Annuntio vobis gaudum magnum. Habemus Papam! (Ada berita besar
bagi kita. Kita telah memiliki Paus baru).
MATAHARI baru mulai sembunyi ke balik bukit Vatikan, ketika
rumus klasik itu diucapkan seorang kardinal tua dari atas balkon
basilika St. Petrus. Nama paus baru: Johannes Paulus I.
Serta merta, meledaklah sorak kegembiraan ribuan umat Katolik
yang sejak pagi hari sudah menunggu di alun-alun gereja maha
besar itu. Klakson mobil dan motor, tak mau kalah. Begitu pula
lonceng gereja.
Albino Luciani, 65 tahun, berperawakan tinggi ramping dan
berkacamata tebal. Terpilih dalam konklaf tersingkat sejak
pemilihan Pius ke 12 (1939), sebelumnya namanya sama sekali tak
disebut-sebut sebagai papabili. Ia bukan cendekiawan, tapi dekat
dengan rakyat jelata di keuskupan asalnya, Venesia. Ditambah
dengan pribadinya yang sederhana, faktor itu membuat para
kardinal senior tertarik padanya. Dia juga belum pernah terlibat
dalam birokrasi pemerintahan Vatikan sebelumnya.
Berasal dari keluarga miskin, ayahnya seorang buruh pabrik gelas
dan aktivis sosialis yang militan. Ibunya bekerja di ladang.
Kedua orang tuanya sudah meninggal, sementara kedua saudaranya
-- Edoardo dan Nina -- masih hidup di Venesia dan masing-masing
sudah berkeluarga. Muncul di balkon basilika, sambutannya
singkat saja: "Saya tak memiliki kebijaksanaan hati Johannes
ke-23. Persiapan dan kecerdasan Paulus ke-6 juga tak ada pada
diriku. Makanya saya harapkan doa-doa kalian akan membantu
saya."
Mengapa dia memilih nama gabungan kedua pendahulunya? Selain
alasan yang agak romantis -- Johannes ke-23 menasbihkannya
menjadi uskup, sedang Paulus ke-6 mengangkatnya jadi
Kardinal-ada juga sebab yang lebih prinsipiil. Dalam Missa
Konselebrasi di Kapela Sistina, Minggu esoknya, Paus baru itu
menyatakan tekadnya untuk melaksanakan uarisan Konsili Vatikan
II yang dicetuskan oleh Johannes ke-23. Tapi ia juga bertekad
menjaga tradisi Gereja yang dipegang teguh oleh Paulus ke-6.

__TUGAS UNTUK DISELESAIKAN__.
(a) Salin tanpa perubahan bagian teks tentang terpilihnya Paus Johannes Paulus I, mulai dari "Serta merta, meledaklah" dan berakhir pada "lonceng gereja.".
(b) Lanjutkan teks tentang terpilihnya Paus Johannes Paulus I, dimulai tepat setelah kalimat terakhirnya.

__DATA YANG DIBERIKAN__.
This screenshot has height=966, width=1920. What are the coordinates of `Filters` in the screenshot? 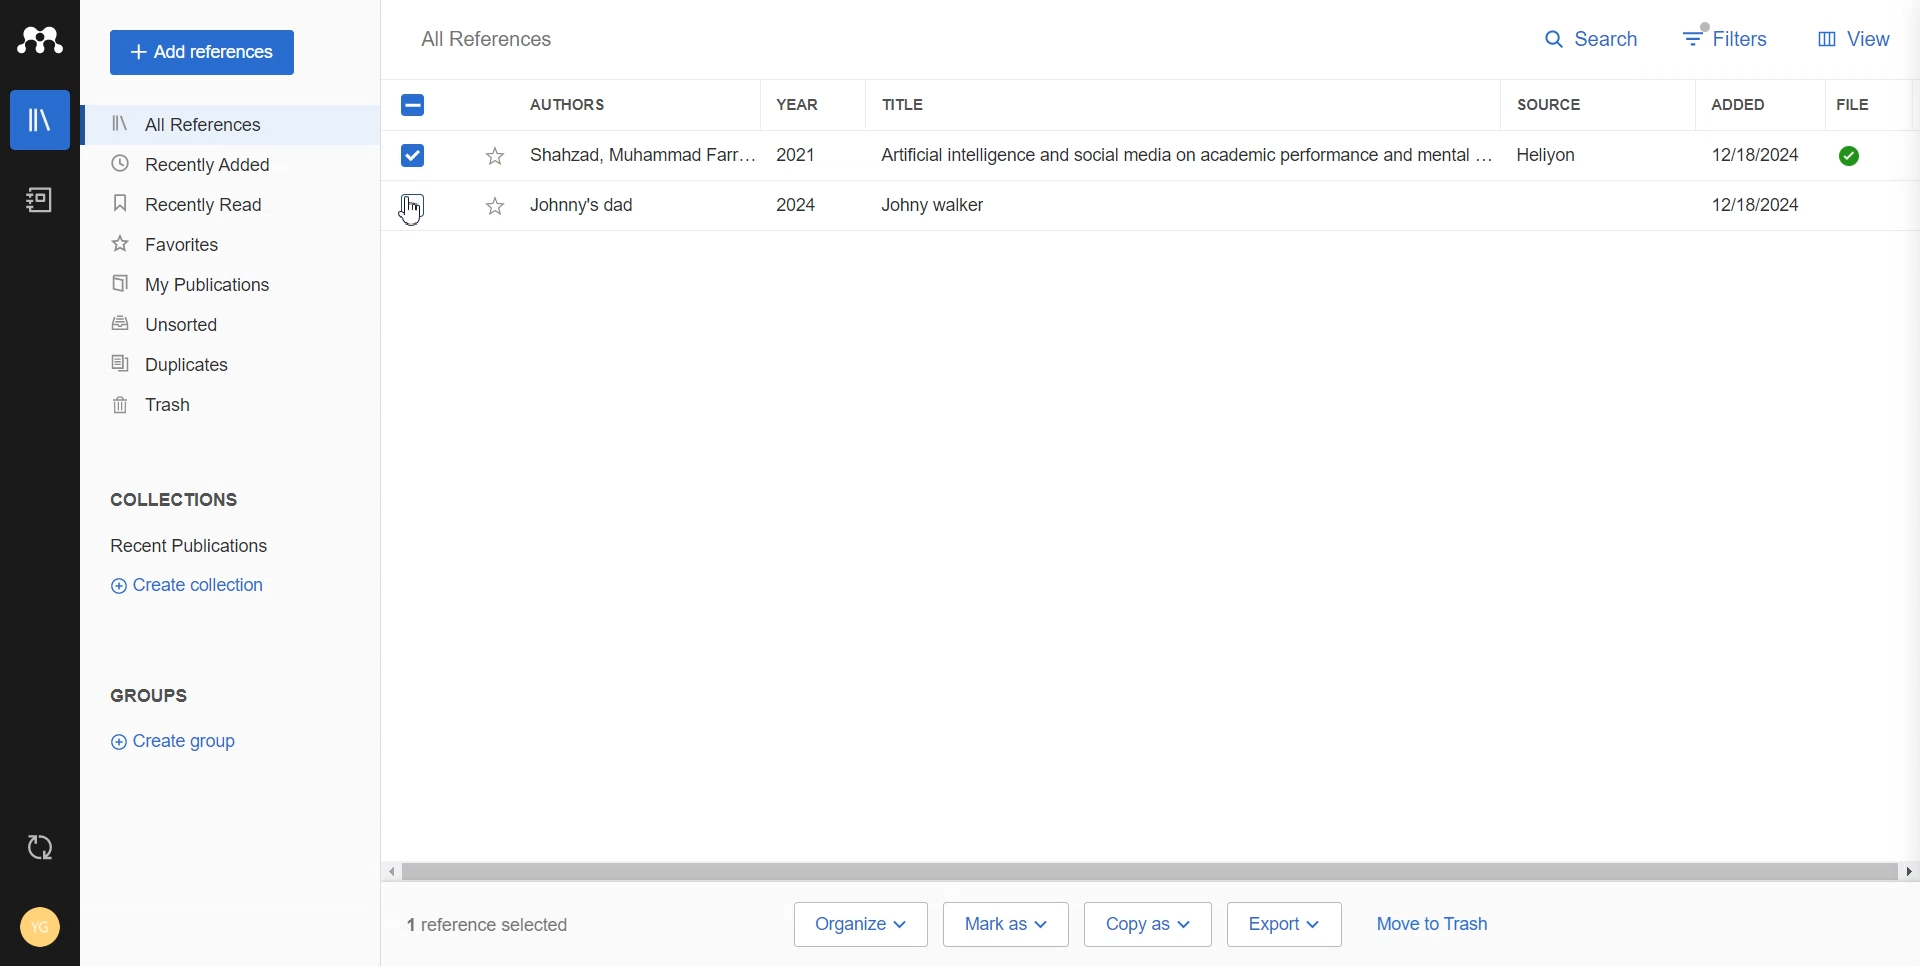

__JAWABAN SESUAI URUTAN__.
(a)
Serta merta, meledaklah sorak kegembiraan ribuan umat Katolik
yang sejak pagi hari sudah menunggu di alun-alun gereja maha
besar itu. Klakson mobil dan motor, tak mau kalah. Begitu pula
lonceng gereja.

(b)
Himbauan awal itu tampaknya berhasil memuaskan semua pihak.
Pietro Parente, seorang kardinal tua yang tak ikut konklaf
karena sudah berhasil melewati batas umur 80 tahun memberi
komentar begini: "Ternyata dia jauh dari pada seorang ekstremis.
Orangnya sed ana, punya integritas, demokratis dan erdas.
Sungguh suatu pilihan yang tepat."
Sementara itu Dr Hans Kueng, ahli theologi yang pernah bertikai
pendapat dengan Vatikan menyatakan "cukup puas" dengan pilihan
para kardinal. Katanya lagi kepada wartawan AP yang datang
menemuinya di Swiss: "Paus baru ini terbuka bagi dunia. Dia
seorang kristen sejati. Sebagian besar sekarang akan tergantung
kepada para pembantu dan penasehatnya. "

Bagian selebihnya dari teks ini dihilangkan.